Data to process below:

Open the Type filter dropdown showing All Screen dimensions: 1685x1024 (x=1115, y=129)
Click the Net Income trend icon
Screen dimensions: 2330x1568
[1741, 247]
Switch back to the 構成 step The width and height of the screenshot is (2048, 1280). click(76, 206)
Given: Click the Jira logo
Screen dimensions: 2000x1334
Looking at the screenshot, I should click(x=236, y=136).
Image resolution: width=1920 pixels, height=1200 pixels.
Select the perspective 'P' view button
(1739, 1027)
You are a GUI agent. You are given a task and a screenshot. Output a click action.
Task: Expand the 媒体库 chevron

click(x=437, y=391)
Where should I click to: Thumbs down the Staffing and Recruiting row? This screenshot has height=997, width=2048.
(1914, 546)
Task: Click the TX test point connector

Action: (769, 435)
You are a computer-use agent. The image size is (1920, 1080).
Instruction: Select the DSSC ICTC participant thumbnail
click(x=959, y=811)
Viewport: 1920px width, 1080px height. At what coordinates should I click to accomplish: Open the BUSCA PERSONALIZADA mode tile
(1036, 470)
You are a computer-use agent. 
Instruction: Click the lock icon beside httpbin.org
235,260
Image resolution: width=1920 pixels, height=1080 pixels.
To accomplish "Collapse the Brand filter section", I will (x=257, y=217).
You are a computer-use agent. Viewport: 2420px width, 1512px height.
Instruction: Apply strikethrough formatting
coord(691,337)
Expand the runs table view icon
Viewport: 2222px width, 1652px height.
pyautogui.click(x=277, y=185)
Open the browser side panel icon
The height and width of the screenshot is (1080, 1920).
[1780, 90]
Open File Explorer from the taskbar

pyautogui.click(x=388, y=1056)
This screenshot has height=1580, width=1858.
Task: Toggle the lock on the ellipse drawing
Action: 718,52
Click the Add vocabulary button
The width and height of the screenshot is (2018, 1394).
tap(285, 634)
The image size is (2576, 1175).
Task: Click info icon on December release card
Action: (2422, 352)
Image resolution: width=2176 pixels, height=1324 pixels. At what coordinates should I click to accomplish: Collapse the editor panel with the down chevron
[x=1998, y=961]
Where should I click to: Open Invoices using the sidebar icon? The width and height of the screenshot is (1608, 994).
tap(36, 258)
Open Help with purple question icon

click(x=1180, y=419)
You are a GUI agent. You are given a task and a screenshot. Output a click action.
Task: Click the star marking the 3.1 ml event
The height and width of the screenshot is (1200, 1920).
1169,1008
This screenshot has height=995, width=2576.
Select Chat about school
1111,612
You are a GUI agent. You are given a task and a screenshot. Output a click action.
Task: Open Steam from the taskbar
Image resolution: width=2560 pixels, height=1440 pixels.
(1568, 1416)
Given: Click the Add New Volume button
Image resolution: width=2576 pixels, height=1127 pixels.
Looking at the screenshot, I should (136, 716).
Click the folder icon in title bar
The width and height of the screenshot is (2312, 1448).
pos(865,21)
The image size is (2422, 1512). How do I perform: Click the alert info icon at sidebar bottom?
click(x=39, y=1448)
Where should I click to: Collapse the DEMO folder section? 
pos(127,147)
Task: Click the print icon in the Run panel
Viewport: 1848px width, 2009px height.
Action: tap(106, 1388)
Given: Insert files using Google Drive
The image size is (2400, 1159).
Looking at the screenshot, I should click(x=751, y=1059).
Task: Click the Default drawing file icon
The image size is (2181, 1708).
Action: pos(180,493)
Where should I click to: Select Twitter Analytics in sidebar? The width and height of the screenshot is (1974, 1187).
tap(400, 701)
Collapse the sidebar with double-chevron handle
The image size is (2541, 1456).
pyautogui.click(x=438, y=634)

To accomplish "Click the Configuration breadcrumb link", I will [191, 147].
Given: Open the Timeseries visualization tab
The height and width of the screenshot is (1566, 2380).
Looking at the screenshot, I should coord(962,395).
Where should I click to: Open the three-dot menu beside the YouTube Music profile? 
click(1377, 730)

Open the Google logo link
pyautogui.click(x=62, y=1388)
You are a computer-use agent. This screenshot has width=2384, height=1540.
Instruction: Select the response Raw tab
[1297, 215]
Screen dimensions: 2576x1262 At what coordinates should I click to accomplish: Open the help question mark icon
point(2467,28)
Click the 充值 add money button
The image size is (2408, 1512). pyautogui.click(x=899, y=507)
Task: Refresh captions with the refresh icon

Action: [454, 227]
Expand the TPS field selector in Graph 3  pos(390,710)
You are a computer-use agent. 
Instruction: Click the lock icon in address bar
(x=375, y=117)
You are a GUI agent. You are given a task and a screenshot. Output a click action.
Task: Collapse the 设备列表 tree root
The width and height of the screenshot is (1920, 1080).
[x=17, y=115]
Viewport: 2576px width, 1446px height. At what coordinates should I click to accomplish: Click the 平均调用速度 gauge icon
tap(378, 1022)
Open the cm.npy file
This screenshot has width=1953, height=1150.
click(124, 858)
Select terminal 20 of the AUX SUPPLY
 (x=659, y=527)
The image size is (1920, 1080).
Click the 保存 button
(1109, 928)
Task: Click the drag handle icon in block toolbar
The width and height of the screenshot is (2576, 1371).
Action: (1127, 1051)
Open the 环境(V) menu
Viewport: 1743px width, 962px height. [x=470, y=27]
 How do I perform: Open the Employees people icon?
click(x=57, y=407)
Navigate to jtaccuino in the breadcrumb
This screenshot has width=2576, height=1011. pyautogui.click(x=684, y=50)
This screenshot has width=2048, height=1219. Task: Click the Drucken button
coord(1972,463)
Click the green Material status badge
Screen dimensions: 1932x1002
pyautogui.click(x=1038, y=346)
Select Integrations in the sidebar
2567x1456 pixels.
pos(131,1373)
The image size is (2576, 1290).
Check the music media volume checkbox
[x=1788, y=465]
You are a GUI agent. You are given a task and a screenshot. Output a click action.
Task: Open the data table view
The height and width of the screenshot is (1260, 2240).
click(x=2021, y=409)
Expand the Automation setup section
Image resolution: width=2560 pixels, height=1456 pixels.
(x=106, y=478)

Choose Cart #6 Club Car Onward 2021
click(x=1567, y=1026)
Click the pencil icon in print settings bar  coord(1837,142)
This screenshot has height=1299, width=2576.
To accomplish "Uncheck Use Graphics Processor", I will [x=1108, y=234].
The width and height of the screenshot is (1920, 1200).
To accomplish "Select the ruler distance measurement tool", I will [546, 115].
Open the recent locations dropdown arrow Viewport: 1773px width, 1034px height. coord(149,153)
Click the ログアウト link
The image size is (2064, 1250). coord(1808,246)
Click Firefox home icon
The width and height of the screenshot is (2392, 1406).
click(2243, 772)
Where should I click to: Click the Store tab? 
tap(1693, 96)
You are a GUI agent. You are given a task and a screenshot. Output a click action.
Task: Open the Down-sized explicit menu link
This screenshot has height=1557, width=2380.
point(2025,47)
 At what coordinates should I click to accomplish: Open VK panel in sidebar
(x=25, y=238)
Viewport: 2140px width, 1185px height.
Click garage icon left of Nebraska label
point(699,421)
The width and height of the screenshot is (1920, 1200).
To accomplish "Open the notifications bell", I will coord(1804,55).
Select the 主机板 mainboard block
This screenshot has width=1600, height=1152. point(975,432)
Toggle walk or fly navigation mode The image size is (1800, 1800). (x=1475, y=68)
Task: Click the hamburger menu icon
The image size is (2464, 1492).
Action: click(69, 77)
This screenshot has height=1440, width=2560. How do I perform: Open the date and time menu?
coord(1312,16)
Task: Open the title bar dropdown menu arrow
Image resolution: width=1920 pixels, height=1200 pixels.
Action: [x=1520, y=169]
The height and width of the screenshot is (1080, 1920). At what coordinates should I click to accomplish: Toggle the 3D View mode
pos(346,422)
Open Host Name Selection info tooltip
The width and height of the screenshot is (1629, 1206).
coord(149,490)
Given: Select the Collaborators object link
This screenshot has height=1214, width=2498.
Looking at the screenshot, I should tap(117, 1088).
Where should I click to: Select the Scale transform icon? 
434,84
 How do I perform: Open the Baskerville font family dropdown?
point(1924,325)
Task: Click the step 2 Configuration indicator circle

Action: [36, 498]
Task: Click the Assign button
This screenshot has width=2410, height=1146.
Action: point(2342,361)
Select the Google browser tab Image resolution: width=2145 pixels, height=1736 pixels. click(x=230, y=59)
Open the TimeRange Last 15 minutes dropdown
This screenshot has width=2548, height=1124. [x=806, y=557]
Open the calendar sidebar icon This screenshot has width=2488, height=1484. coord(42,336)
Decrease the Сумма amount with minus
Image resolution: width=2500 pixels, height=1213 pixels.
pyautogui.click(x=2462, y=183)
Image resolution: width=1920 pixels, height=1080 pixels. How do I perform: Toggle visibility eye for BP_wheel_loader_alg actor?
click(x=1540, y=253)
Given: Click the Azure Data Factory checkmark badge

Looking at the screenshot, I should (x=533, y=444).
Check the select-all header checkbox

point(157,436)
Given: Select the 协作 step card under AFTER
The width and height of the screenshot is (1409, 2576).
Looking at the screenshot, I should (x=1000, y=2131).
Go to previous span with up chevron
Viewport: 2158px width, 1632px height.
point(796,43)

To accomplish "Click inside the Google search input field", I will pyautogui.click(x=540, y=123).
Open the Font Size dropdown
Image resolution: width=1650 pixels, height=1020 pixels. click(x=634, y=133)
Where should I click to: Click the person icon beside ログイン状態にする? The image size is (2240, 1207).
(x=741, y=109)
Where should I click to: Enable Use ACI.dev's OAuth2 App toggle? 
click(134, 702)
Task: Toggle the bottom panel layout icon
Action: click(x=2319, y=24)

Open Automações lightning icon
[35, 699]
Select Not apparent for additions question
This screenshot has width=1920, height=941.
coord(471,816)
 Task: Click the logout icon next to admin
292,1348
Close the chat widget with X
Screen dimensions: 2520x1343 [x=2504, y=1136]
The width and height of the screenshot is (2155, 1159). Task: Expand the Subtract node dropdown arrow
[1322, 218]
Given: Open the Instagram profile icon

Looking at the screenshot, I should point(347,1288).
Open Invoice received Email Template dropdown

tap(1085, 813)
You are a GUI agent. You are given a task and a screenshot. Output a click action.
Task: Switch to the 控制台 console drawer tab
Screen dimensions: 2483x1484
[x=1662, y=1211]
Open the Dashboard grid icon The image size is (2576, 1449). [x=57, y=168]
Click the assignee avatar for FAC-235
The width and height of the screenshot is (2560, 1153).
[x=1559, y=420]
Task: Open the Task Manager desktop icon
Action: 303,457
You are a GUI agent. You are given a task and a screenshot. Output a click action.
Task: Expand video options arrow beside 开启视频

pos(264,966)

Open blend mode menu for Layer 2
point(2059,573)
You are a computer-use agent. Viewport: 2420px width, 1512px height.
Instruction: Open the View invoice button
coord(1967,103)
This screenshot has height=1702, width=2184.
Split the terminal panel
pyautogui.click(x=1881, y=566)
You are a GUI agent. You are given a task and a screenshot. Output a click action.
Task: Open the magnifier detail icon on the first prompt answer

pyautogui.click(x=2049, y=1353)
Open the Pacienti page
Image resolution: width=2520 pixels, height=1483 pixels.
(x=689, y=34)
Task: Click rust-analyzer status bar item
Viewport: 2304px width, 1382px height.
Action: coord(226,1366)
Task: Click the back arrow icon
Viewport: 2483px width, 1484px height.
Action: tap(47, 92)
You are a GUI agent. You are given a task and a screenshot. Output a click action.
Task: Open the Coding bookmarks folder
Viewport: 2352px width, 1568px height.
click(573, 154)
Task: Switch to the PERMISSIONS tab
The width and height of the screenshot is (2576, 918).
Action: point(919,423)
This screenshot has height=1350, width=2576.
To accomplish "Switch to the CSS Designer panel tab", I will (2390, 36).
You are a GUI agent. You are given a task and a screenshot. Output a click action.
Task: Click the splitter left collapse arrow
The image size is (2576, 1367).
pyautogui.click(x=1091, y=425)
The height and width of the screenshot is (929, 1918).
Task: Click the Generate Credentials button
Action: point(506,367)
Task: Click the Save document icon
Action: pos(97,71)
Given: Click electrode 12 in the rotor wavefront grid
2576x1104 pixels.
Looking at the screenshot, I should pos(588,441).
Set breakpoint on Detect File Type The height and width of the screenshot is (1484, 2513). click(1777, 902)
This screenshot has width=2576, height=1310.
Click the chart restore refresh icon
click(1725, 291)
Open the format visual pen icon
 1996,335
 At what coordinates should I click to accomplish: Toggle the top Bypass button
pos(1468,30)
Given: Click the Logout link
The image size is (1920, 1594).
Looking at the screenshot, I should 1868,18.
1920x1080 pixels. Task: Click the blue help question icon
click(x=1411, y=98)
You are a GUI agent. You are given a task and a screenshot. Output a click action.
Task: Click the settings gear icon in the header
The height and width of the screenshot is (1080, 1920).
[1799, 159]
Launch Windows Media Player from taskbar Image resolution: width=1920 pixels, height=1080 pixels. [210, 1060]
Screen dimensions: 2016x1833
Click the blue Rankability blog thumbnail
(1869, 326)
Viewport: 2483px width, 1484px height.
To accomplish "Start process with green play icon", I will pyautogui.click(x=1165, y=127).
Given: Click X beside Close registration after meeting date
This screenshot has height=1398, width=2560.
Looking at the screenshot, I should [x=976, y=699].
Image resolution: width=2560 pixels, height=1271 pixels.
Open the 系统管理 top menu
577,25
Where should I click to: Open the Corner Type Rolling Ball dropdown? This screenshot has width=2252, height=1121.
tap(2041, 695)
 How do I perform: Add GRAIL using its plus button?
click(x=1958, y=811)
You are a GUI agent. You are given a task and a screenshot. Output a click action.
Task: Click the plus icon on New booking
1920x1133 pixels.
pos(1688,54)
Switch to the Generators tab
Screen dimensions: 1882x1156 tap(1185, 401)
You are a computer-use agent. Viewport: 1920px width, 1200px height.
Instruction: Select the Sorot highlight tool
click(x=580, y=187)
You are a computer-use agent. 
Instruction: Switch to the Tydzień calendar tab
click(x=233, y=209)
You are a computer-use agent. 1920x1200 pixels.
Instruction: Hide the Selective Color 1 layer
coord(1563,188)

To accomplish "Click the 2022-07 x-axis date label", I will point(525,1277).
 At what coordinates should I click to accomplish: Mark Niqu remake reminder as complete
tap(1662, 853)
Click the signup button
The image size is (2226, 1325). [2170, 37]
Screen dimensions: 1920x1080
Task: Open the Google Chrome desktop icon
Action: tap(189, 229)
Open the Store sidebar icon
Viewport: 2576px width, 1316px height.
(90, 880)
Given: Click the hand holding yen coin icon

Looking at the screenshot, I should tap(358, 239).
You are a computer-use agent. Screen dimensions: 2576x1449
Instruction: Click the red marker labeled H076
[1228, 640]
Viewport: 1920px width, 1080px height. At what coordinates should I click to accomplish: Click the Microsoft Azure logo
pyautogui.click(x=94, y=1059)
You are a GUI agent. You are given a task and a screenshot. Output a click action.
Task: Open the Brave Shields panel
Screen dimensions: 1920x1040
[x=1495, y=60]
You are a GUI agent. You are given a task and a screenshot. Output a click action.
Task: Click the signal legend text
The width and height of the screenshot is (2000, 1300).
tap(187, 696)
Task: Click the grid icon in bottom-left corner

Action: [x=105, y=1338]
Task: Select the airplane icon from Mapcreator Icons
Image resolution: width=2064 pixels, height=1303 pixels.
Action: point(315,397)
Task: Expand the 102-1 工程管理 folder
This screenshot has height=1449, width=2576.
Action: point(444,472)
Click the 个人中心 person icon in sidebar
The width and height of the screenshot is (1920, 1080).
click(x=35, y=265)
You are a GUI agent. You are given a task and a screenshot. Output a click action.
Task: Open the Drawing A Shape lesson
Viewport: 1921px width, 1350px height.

End of Data to process.

From the listing above, the lines starting with the one that has "How do I perform: Open the Employees" and running through the one that has "Task: Open the data table view" should be copied exactly, ends included.

Task answer:
 How do I perform: Open the Employees people icon?
click(x=57, y=407)
Navigate to jtaccuino in the breadcrumb
This screenshot has width=2576, height=1011. pyautogui.click(x=684, y=50)
This screenshot has width=2048, height=1219. Task: Click the Drucken button
coord(1972,463)
Click the green Material status badge
Screen dimensions: 1932x1002
pyautogui.click(x=1038, y=346)
Select Integrations in the sidebar
2567x1456 pixels.
pos(131,1373)
The image size is (2576, 1290).
Check the music media volume checkbox
[x=1788, y=465]
You are a GUI agent. You are given a task and a screenshot. Output a click action.
Task: Open the data table view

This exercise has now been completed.